OpenAI and robots.txt: the question of opting out

OpenAI recently documented their support for the venerable robots.txt format, allowing us to opt our sites out from their model-training web crawler. I initially assumed I’d just opt out everything I work on, but then I realized that it was not so simple.

For this site, for my blog and side projects, I added the opt-out. On the off chance that someone finds something I wrote useful, they can find it via Google or other links, and they can see my name on it. I’ve already written some thoughts on this topic—people’s words should be seen where they publish them, not fed through a blender into a slurry you can’t judge for accuracy and can’t attribute to anyone.

For timestory.app, however, I struggled a bit, and finally chose not to opt out. That’s a product site, meant for marketing and documenting my app. People are widely using these generative tools for search, and while I have no way of ensuring they say truthful things, I need to be at least available for ingestion for there to be a chance. And it’s a little bit frustrating.

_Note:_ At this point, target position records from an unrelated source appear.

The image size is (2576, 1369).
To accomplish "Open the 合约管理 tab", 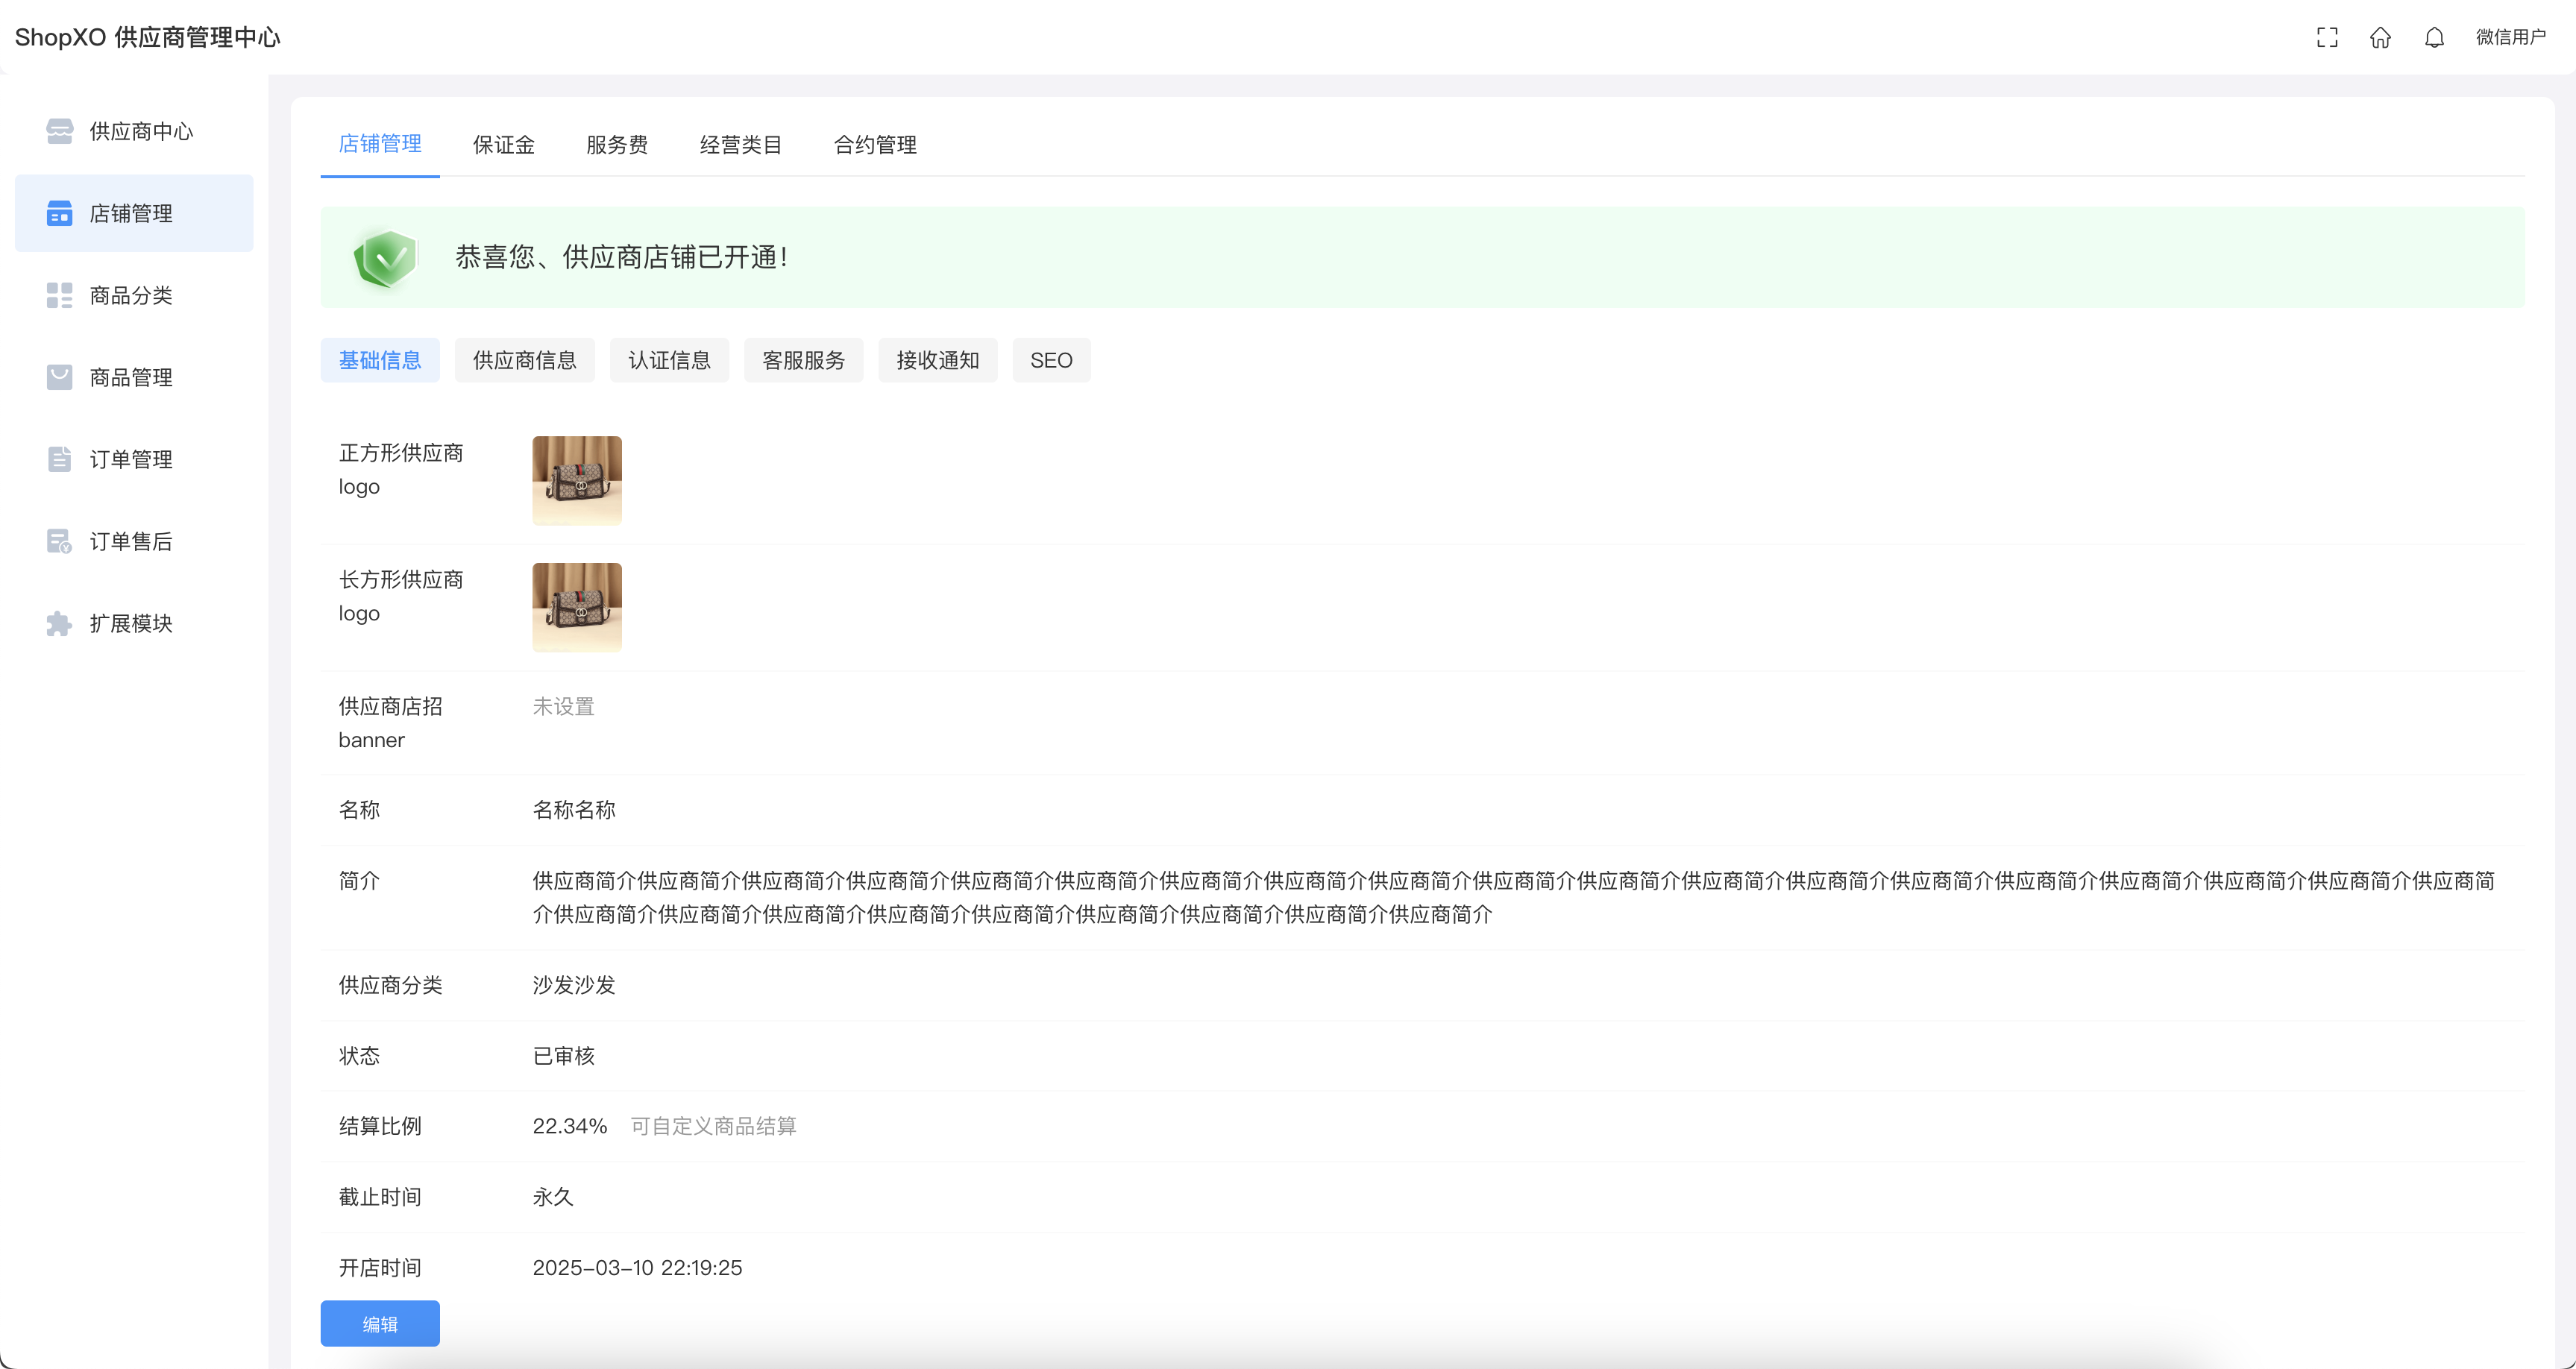I will pos(875,145).
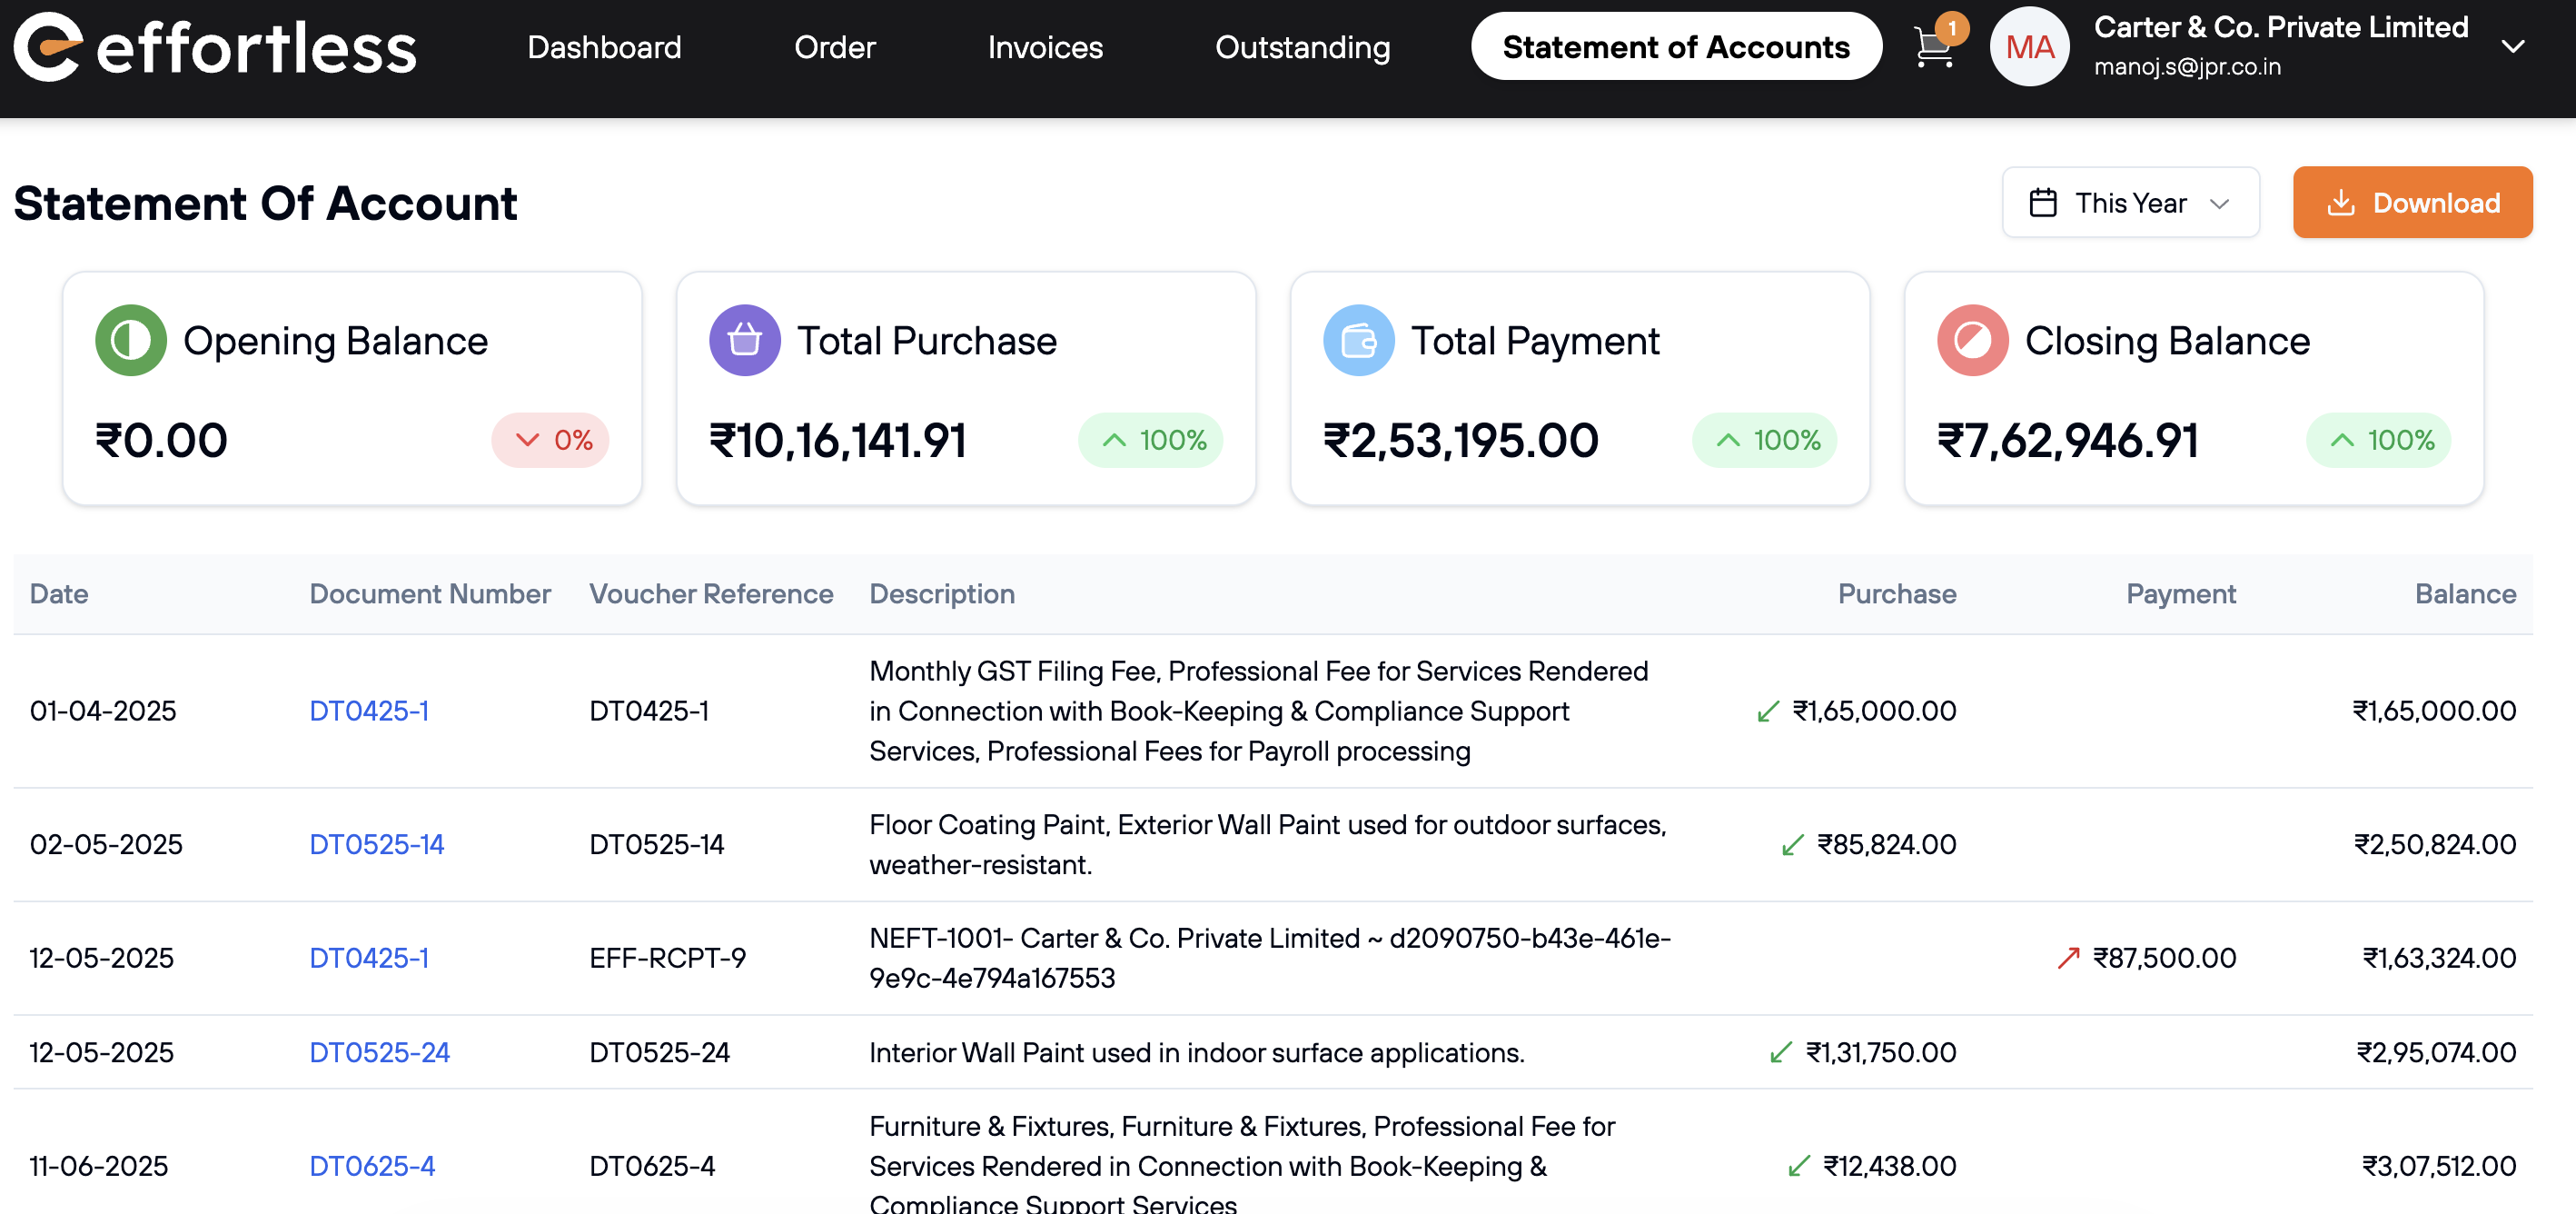Viewport: 2576px width, 1214px height.
Task: Click the 0% opening balance badge
Action: point(551,440)
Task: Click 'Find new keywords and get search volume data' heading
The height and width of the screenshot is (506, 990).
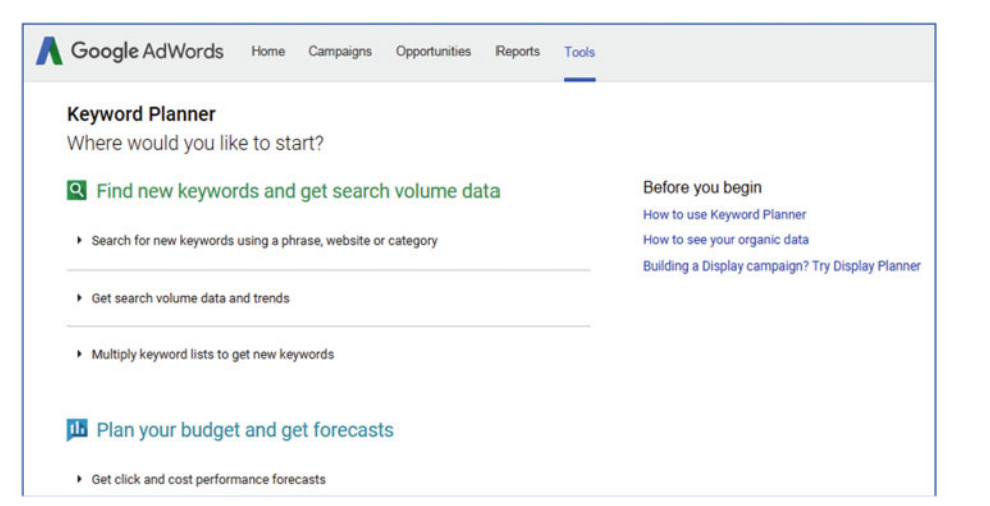Action: [x=298, y=191]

One night, after discussing this, my wife started asking GPT3.5 (via the Wavelength app) some questions about TimeStory and its competitors. Like always, it gave back a mixture of facts and believable untruths. Nothing egregious, just wrong. She corrected it in the conversation, but somehow I doubt that will fix the answers for anyone else. Again, I know people are out there using these tools, so what can I do? If these automated remixers are going to exist, I at least hope that they remix enough of my product pages and user documentation that people can get honest answers from it, and maybe even see TimeStory recommended if they search for the right kind of things.